[Document extract — start]

IMO yes, if not, there is usual a shortage of an other nutrient, traces, potassium or CO2. But when you go higher with the nutrients the ratio gets less important because you make a non limiting system. PO4:NO3 5:30 works just as fine IME. But working in a lfs I've seen hundreds of tanks with algae and every time I test NO3 and PO4 it is off.

I think it is a very cheap method for non CO2 tanks if you don't to spend your money on a rich substrate.


----------



## niko (Jan 28, 2004)

Yohan,

Thank you for the detailed response!

I wanted to ask you what exactly is Dupla's method and PMDD. Both of them have sunk into oblivion. I could not find 
info on Dupla other than their products on their website. But PMDD is explained here:
http://www.theplantedtank.co.uk/PMDD.htm

It is so weird that that website discusses the methods of running a planted tank but doesn't even mention ADA, El Natural. And substrate is mentioned only as a DIY project - not presented as having a major role. The site has a nice nutrient calculator though. I believe that that is actualy how most people see the hobby.

Can you add information on what is Dupla's method? And how does it differ from PMDD?
I believe this will be very useful information for new people.

Also - I am personaly interested in hearing what are the advantages of EI over PMDD according to you?


----------



## niko (Jan 28, 2004)

And an update on my tank:

I now have NO3=7 and P=0.17. That is still a huge shift of the Redfield Ratio toward growth of Green algae. 

What I see is that the BGA has changed color and does not appear that good (looks sort of wrinkled). Also the green algae that I did not scrub (on plant leaves) are reduced now - both number of strands and their length.

So in my tank I have a Buddy Ratio of 41 instead of 7-13, but the Green algae doesn't like the environment. I think that this has to do with the heavily pearling plants + the clean water after all the water changes. So it looks like Redfield is important but one needs to be reasonable of how close it needs to be maintained.

Another question here - do you know how ADA establishes the Redfield Ratio?


----------



## Yo-han (Oct 15, 2010)

niko said:


> Yohan,
> 
> Thank you for the detailed response!
> 
> ...


Dupla and PMDD are both based on low phosphate. Limiting growth and thus limiting CO2 requirement. Dupla is one of the reasons people still think PO4 causes algae. They started this rumor over 20 years ago.



niko said:


> Also - I am personaly interested in hearing what are the advantages of EI over PMDD according to you?


The advantages of EI, is fast growth (lots of plants to sell), but most important, I like to see what is happening. I never used PMDD but I think plants won't grow as fast as with EI or ADA. I started out with inert gravel and redfield, went on to EI and have a ADA style tank (the real ferts are too expensive, I make them myself).



niko said:


> And an update on my tank:
> 
> I now have NO3=7 and P=0.17. That is still a huge shift of the Redfield Ratio toward growth of Green algae.

[Document extract — finish]
[Given material — start]

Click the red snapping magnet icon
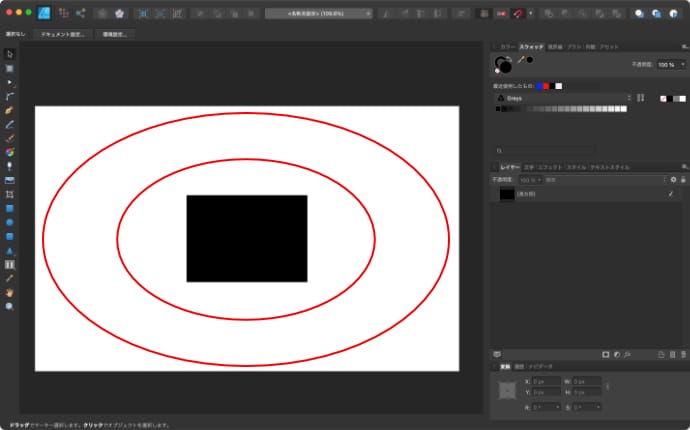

[Given material — finish]

# To do
(1) In the planted-tank forum thread, how do the Dupla method and PMDD reduce a tank's need for CO2, according to the thread?
(2) Reproduce word for word the section of the planted-tank forum thread that opens with the words containing "It is so weird" and closes with "differ from PMDD?".
(3) Carry the planted-tank forum thread forward from the point where it stops.

# Answers
(1) Both methods are based on low phosphate, which limits plant growth and so limits the CO2 requirement.

(2)
It is so weird that that website discusses the methods of running a planted tank but doesn't even mention ADA, El Natural. And substrate is mentioned only as a DIY project - not presented as having a major role. The site has a nice nutrient calculator though. I believe that that is actualy how most people see the hobby.

Can you add information on what is Dupla's method? And how does it differ from PMDD?

(3)
> 
> ...


What kind of green algae do you have? I'll bet you'll devellop GSA if you keep the ratio this way. Other green algae like hair algae are not predicted by the Redfield ratio IMO. BGA and GSA are the markers.



niko said:


> Another question here - do you know how ADA establishes the Redfield Ratio?


I think ADA doesn't establishes it on purpose. Aqua soil has a great PO4 absorption, so PO4 in the water column will always be low. To saturate an cheap alternative aqua soil, like Marified Controsoil or Fluval Stratum with PO4 you need to add a lot of PO4, and 10ppm PO4 is 0 ppm in a few days. NO3 is a little higher because it is produced constantly by the filter, by converting fish waste (ammonia) into NO3. By doing water changes and making your plants grow good so they take up a lot of NO3 it won't be high, but 0 is almost impossible.


----------



## niko (Jan 28, 2004)

I am not sure if ADA doesn't care about the N ratio according to Redfield. But what is clear is that in their tanks the values of the different parameters are balanced with each other. While here in the US we talk about fertilizer concentrations, CO2-levels, and how to grow things fast (EI) ADA connects the different parts of the system in a very precise way. That's why I think the parameters in an ADA tank may seem off, but actually they are that way because they see the planted aquarium in a much broader way.

Here's an example:
As I understand there is a connection between the CO2 assimilation and the amount of available N. So if you have low CO2 the plants need more N to make it. But in an ADA tank the pH is 6.8 and the Nitrate is 1 or 2 ppm. It looks like the CO2 is too low AND the Nitrate is too low. But there are reasons why we see these values.

1. The liquid ADA fertilziers contain Urea (will not show as Nitrate and it is added in tiny amounts daily)
2. The available N is not only what shows on a test kit. There is an infinite supply of N in the substrate.
3. The pH =6.8 has to do both with maintaining reasonable plant growth rate AND keeping the biofilter from being exposed to low pH.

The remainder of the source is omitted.